Shadow Hand (Tales of Goldstone Wood Book #6)

A door opened on the far side of the room. The baroness emerged from some inner chamber, a finger to her lips. “Shhh!” she said. “He’s got a headache, the poor lamb.”


With this enigmatic statement, she drew the door behind her gently shut and crossed the room, smiling sweetly at Felix as she came. She was a plump and rosy woman when her skin wasn’t powdered to look porcelain frail. She had changed from the sumptuous coronation garb into a frilly dressing gown buttoned to the throat, and her hair, unadorned by hairpieces and fake swatches, was thick, graying, and a little frizzy.

She was the sort of person from whom one would expect to receive warm cookies, not plots.

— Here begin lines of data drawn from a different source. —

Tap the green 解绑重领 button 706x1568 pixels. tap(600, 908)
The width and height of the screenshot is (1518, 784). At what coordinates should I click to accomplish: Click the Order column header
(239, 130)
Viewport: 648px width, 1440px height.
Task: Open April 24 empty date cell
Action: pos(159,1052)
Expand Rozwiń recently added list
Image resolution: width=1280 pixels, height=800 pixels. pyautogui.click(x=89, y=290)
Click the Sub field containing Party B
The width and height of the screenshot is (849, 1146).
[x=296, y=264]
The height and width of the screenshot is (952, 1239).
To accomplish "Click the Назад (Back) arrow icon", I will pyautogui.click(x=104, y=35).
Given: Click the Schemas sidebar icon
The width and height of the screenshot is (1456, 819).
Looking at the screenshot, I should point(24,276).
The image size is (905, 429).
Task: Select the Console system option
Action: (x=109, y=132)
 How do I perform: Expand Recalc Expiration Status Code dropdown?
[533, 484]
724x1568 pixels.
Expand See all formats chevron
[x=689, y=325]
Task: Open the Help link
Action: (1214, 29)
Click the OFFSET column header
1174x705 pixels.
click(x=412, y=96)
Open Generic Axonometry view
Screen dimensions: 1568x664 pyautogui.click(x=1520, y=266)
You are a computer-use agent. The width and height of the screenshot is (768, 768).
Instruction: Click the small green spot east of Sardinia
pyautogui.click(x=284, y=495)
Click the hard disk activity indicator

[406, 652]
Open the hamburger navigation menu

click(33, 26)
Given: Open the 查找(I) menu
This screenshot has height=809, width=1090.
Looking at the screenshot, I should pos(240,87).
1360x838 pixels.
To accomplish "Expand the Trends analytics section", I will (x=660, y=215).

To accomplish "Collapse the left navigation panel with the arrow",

“He got quite a nasty knock on the head yesterday, and I’ve had to keep him trussed up in my wardrobe for fear he might let something slip,” the baroness said, just as though Felix understood a word of what she was saying. She sat down at the mighty desk and selected a perfume, which she proceeded to dab behind her ears. She did not look like a woman recently recovered from hysterics, no matter what the apothecary said.

“Excuse me,” Felix said, bowing. “The lady outside said you were waiting for me?”

“Why, yes,” said the baroness with another sweet, motherly smile. “I wanted to thank you for jumping on that guard before he could rescue my husband. I thought for a moment all was lost, but your quick thinking quite saved the day!”

Felix stared into that open, round, comfortable sort of face. “I knew it,” he said. “I knew you were in on it!”

“In on it?” said the baroness innocently. Then she laughed. “Oh, you mean the abduction! Why, of course. It was really mostly my doing, actually, since Prince Lionheart is rather uninformed these days; but I couldn’t very well kidnap the dear baron myself, so I’m just as happy Lionheart showed up when he did. He’s a good boy at heart. As are you, I’m sure. Oh!” She put a hand to her mouth, her eyes rounding with concern. Then she reached out and gently touched Felix’s bandaged wrist. “Did you hurt yourself, my dear? What a brave little duck you are!”

Brave little ducks don’t kill dragons, Felix thought, though he had the grace not to say it out loud. Instead, he said, “Why would you plot against your own husband? Don’t you want him to be king?”

“Oh no, certainly not,” said the baroness quickly. “Why would I want such a thing? Foxbrush is supposed to be king; he was dear Eldest Hawkeye’s choice. No one should gainsay the wishes of a dead man—even I know that—but people have a way of getting a little silly where crowns and kingdoms are concerned. But there,” she shrugged prettily and smiled again. “A spell up in the North Tower will set my dear baron right. Always does me a world of good when he sends me there during one of my little fits. Such a restful place, high above the noise of the rest of the house. It’ll clear his head, and when Prince Foxbrush returns, my dear baron will be the first to welcome him home. Him and my darling Daylily, of course.”

“I thought they were both murdered,” Felix said, somewhat tactlessly as the baroness’s sudden burst into tears proved. He stood by awkwardly as the poor baroness wept stormily into a perfume-scented handkerchief, wondering if he should summon one of her ladies. He’d even made two steps toward the door when the baroness caught his coattail.

“Wait,” she said. “I’m sorry. I have these moments now and then. I’m just a wee bit worried about my dear child, you see, and when people start saying dreadful things about murder and whatnot, it just . . . just . . . just . . .”

She was about to go off again. So Felix hastily knelt and took both her hands. Women were not within his realm of understanding or comfort. He’d been close with his sister, Una, but sisters are a different breed altogether and scarcely count as women. And of course, he was mad about Dame Imraldera, but that wasn’t the same at all.

Here was a woman, a real, strange, weepy woman in distress, and he, as the only man present, should do something about it, he knew. He simply didn’t know what.

“Please, baroness,” he said. “Why did you really want to see me?”

Tears still dampening her cheeks, the baroness smiled again. “Because you helped us earlier. You leapt like a tiger on that poor guardsman; gave him quite a shock, I’m sure. And as dear Sir Youngwood was giving me my restorative, I thought to myself, ‘That handsome young fellow would help us again.’ And we do need help, my dear prince Felix. We do need help.”